==== Records for this task ====
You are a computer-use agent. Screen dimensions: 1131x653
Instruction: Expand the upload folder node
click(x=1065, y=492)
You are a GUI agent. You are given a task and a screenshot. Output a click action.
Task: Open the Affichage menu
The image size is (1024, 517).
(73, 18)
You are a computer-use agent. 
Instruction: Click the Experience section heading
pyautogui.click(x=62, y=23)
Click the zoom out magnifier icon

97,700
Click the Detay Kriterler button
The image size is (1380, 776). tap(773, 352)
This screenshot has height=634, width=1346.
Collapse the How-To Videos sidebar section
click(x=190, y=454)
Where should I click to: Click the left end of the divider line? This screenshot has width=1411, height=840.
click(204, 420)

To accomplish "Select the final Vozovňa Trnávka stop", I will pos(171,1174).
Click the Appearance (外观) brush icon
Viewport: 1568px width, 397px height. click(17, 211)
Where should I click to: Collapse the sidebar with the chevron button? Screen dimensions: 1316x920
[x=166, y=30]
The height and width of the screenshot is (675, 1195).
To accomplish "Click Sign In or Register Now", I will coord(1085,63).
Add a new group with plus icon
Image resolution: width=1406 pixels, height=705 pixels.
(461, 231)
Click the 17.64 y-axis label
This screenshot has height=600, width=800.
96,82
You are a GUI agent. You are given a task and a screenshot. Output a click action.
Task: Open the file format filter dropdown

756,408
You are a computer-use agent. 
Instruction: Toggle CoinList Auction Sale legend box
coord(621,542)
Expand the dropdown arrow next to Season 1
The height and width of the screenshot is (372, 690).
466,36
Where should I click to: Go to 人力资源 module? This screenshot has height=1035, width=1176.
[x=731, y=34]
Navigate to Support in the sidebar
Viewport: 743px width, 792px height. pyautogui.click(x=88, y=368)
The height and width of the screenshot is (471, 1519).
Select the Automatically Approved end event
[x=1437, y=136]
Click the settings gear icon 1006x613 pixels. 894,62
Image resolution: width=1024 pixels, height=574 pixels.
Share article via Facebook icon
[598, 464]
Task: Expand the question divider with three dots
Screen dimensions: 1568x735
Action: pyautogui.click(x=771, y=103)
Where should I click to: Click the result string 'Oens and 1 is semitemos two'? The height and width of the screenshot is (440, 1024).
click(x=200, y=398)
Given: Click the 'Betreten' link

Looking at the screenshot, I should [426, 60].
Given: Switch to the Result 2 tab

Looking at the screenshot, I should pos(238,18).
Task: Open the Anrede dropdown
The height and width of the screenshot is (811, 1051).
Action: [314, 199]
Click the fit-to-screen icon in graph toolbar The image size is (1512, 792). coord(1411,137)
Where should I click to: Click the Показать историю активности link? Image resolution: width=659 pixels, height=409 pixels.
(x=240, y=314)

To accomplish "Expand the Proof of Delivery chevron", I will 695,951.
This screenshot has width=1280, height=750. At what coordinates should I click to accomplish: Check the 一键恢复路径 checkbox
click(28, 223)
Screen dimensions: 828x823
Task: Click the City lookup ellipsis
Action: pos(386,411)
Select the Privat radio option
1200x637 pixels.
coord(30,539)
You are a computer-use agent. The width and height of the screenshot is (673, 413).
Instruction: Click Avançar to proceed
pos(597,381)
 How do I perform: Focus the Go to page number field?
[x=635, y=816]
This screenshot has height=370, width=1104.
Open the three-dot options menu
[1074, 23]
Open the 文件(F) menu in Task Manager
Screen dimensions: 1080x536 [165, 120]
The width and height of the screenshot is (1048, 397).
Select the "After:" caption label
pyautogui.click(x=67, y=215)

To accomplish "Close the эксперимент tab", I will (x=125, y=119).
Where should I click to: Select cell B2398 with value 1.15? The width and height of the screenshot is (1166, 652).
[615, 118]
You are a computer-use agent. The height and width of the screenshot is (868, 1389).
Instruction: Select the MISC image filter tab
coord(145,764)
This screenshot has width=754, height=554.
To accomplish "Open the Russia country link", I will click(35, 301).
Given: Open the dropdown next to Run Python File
====
Lines after the one containing "Image resolution: width=1024" are not wanted; repeat exactly each line above from the first up to and including it.

You are a computer-use agent. Screen dimensions: 1131x653
Instruction: Expand the upload folder node
click(x=1065, y=492)
You are a GUI agent. You are given a task and a screenshot. Output a click action.
Task: Open the Affichage menu
The image size is (1024, 517).
(73, 18)
You are a computer-use agent. 
Instruction: Click the Experience section heading
pyautogui.click(x=62, y=23)
Click the zoom out magnifier icon

97,700
Click the Detay Kriterler button
The image size is (1380, 776). tap(773, 352)
This screenshot has height=634, width=1346.
Collapse the How-To Videos sidebar section
click(x=190, y=454)
Where should I click to: Click the left end of the divider line? This screenshot has width=1411, height=840.
click(204, 420)

To accomplish "Select the final Vozovňa Trnávka stop", I will pos(171,1174).
Click the Appearance (外观) brush icon
Viewport: 1568px width, 397px height. click(17, 211)
Where should I click to: Collapse the sidebar with the chevron button? Screen dimensions: 1316x920
[x=166, y=30]
The height and width of the screenshot is (675, 1195).
To accomplish "Click Sign In or Register Now", I will coord(1085,63).
Add a new group with plus icon
Image resolution: width=1406 pixels, height=705 pixels.
(461, 231)
Click the 17.64 y-axis label
This screenshot has height=600, width=800.
96,82
You are a GUI agent. You are given a task and a screenshot. Output a click action.
Task: Open the file format filter dropdown

756,408
You are a computer-use agent. 
Instruction: Toggle CoinList Auction Sale legend box
coord(621,542)
Expand the dropdown arrow next to Season 1
The height and width of the screenshot is (372, 690).
466,36
Where should I click to: Go to 人力资源 module? This screenshot has height=1035, width=1176.
[x=731, y=34]
Navigate to Support in the sidebar
Viewport: 743px width, 792px height. pyautogui.click(x=88, y=368)
The height and width of the screenshot is (471, 1519).
Select the Automatically Approved end event
[x=1437, y=136]
Click the settings gear icon 1006x613 pixels. 894,62
Image resolution: width=1024 pixels, height=574 pixels.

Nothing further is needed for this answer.